The Ultra High Molecular Weight Polyethylene (UHMWPE) has a number of remarkable properties that make it suitable for wide range of applications in industry and medicine. It is a proper material for manufacturing various parts of machines, mechanisms and devices, shoulder and hip implants and for defective bone replacement along with PTFE [
1,
2,
3,
4,
5,
6]. UHMWPE is highly resistant to impact, so it is also used for protection against penetration by metallic projectiles, especially when it is reinforced with various additives and inserts [
7,
8,
9,
10].
Since the 1960s large-scale industrial production of bulk material from UHMWPE powder is based on methods of compression molding, ram extrusion, gel extrusion and spinning, etc. [
1]. These technologies are complex and expensive, but they enable producing products of sufficiently large sizes.

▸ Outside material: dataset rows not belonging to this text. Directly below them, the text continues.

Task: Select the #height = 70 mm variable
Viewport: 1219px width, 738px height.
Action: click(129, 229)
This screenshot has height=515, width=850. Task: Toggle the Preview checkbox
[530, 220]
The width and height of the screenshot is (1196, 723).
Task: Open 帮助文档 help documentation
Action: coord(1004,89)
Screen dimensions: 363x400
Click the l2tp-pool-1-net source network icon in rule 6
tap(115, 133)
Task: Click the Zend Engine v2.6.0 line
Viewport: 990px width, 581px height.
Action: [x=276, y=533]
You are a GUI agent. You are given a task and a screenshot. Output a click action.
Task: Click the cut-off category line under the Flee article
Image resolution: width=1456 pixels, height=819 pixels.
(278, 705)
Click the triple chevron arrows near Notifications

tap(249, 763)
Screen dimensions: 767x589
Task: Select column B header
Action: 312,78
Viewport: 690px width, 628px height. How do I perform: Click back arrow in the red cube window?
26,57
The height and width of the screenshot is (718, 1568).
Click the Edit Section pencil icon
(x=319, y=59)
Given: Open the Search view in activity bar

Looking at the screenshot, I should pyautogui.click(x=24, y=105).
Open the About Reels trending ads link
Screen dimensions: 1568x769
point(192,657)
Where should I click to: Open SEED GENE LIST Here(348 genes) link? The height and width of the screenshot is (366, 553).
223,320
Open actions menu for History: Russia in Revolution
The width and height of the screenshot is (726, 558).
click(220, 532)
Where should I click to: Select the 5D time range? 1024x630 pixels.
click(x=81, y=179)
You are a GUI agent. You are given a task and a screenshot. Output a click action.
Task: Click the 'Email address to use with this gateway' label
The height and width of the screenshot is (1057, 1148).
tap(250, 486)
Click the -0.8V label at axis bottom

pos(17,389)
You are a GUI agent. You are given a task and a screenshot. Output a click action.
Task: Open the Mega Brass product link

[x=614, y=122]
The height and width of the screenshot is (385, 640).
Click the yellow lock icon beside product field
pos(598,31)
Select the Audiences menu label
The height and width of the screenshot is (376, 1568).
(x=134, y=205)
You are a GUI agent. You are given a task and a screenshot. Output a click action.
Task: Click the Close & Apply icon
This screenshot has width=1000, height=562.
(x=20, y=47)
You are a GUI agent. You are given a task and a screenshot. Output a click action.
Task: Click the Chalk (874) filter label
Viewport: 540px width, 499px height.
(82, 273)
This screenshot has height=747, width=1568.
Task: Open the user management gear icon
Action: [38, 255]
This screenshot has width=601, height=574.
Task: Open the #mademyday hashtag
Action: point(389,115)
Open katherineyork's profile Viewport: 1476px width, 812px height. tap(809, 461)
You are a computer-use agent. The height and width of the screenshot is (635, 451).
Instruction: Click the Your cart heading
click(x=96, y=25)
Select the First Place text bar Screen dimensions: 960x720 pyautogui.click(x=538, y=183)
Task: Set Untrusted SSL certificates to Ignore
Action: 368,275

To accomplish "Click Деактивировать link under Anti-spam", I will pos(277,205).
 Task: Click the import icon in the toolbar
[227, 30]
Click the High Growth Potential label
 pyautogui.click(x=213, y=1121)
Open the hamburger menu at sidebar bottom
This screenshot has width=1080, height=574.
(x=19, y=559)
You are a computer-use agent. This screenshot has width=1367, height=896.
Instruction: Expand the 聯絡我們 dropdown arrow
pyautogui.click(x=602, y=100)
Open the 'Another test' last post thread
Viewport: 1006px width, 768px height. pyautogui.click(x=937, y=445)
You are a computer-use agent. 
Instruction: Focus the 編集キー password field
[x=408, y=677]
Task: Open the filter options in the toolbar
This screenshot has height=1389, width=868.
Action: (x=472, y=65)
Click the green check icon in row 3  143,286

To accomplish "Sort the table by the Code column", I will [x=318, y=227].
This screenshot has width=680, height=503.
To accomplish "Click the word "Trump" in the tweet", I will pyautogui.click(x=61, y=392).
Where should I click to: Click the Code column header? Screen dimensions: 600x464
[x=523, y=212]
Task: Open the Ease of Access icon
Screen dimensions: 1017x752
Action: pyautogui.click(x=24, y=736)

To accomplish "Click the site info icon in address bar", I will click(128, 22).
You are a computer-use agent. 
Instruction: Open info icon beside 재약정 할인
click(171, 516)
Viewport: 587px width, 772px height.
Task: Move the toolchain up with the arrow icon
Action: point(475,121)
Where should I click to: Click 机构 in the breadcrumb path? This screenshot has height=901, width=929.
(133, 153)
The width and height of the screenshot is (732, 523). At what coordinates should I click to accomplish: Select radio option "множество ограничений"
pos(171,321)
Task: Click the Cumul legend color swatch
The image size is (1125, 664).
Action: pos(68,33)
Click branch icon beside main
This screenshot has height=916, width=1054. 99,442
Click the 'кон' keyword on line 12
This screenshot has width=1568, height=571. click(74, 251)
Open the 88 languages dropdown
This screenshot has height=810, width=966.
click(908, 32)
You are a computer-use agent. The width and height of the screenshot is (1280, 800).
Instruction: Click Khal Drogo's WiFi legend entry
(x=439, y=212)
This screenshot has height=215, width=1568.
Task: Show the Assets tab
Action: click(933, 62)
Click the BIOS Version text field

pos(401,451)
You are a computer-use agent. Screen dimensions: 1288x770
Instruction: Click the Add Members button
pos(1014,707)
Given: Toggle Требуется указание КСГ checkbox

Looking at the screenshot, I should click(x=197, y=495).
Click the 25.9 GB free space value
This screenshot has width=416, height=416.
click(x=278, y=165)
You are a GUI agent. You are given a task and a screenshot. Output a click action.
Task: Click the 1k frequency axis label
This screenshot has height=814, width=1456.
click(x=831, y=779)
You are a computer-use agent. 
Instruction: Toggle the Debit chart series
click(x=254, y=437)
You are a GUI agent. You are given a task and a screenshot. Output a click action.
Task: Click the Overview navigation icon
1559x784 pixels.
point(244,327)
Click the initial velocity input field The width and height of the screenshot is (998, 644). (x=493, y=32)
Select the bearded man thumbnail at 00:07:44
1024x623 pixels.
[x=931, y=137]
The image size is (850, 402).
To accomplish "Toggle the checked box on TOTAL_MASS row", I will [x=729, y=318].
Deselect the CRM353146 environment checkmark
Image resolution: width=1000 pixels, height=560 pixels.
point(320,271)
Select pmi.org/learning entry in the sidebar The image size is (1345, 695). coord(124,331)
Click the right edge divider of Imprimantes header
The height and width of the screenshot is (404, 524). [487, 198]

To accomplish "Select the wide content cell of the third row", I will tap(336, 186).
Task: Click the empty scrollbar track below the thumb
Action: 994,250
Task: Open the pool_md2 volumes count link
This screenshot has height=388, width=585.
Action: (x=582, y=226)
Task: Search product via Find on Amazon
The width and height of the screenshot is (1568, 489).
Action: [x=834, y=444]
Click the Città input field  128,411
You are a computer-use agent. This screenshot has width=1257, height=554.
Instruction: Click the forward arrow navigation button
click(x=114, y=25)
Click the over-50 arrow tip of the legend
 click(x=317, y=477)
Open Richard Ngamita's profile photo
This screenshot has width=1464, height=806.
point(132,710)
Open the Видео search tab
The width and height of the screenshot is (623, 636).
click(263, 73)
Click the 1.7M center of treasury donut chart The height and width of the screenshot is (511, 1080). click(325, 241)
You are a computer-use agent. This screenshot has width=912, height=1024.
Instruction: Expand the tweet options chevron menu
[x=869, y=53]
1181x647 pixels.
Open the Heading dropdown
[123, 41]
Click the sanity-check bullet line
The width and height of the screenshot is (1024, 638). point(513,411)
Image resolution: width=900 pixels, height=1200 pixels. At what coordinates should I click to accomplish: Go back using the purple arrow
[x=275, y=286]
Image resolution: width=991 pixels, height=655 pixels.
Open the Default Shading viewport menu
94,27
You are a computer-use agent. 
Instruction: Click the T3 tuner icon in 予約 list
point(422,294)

Not so long ago, in 2007, a new method for producing bulk material from UHMWPE powder was proposed, based on cyclic impact on the powder [
11]. Later, the authors of this work used this method in the manufacture of compacts both from pure UHMWPE and with various additives and reinforcing metal inserts [
10,
12,
13,
14].
Researchers and technologists use various additives in order to improve certain operational properties of UHMWPE, as well as other polymers. One of the types of promising additives are various forms of carbon, such as graphene particles, carbon fibers, carbon nanotubes, etc. The literature provides various, sometimes opposite, data on the effect of carbonaceous additives in UHMWPE. For example, in [
15], due to the addition of graphene nanoparticles, it was possible to achieve a reduction in the coefficient of friction by 10% and an increase in hardness by 30% compared to pure UHMWPE. In [
16], due to the addition of 10% carbon fibers to UHMWPE, the coefficient of friction was reduced by about 20%, but the wear resistance herewith fell by about 36%. Meanwhile, in [
17], due to the addition of 0.5% carbon nanofibers, the friction coefficient of UHMWPE was reduced by half (from 0.1 to 0.05), and the wear resistance was increased by 2.7 times. Obviously, the tribological characteristics of the composite significantly depend on both the content and size of carbon fibers. In [
16], fibers with a diameter of 7 microns and a length of 28 microns, and in [
17] with a diameter of 60 nm and a length of 2 microns were used. The studies described in [
18] have shown that the reinforcement of UHMWPE with carbon nanotubes (CNTs) leads to a decrease in its wear resistance. Both single-wall and multi-wall CNTs were used. In pin-on-disk tests, a layer of perfluoropolyether was applied to the surface of the UHMWPE as a lubricant. Based on the test results, the authors of [
18] suggested that CNTs act as third abrasive body to increase wear once CNT is released from bulk polymer during friction. As well as tribological properties, the mechanical characteristics of UHMWPE are also sensitive to carbon additives. According to [
19], due to the addition of 1% multi-walled carbon nanotubes (MWCNTs) to UHMWPE, the Young modulus of the material increases by 1.4 times, and the yield stress by 1.5 times. Note that in [
19], the tested material was prepared in a special way in the form of a thin (several microns thick) film. Again, in [
20] it was shown, that the addition of 0.5% carbon nanofibers to the polymer composite UHMWPE/HDPE leads to an increase in tensile strength by 32%. Let's add that in work [
21], due to the addition of 1% MWCNTs to UHMWPE, its abrasive resistance was increased by 37%, the elongation increased by 2.4 times (from 290 to 700%), and the tensile strength decreased by 27% (from 30 to 22 MPa).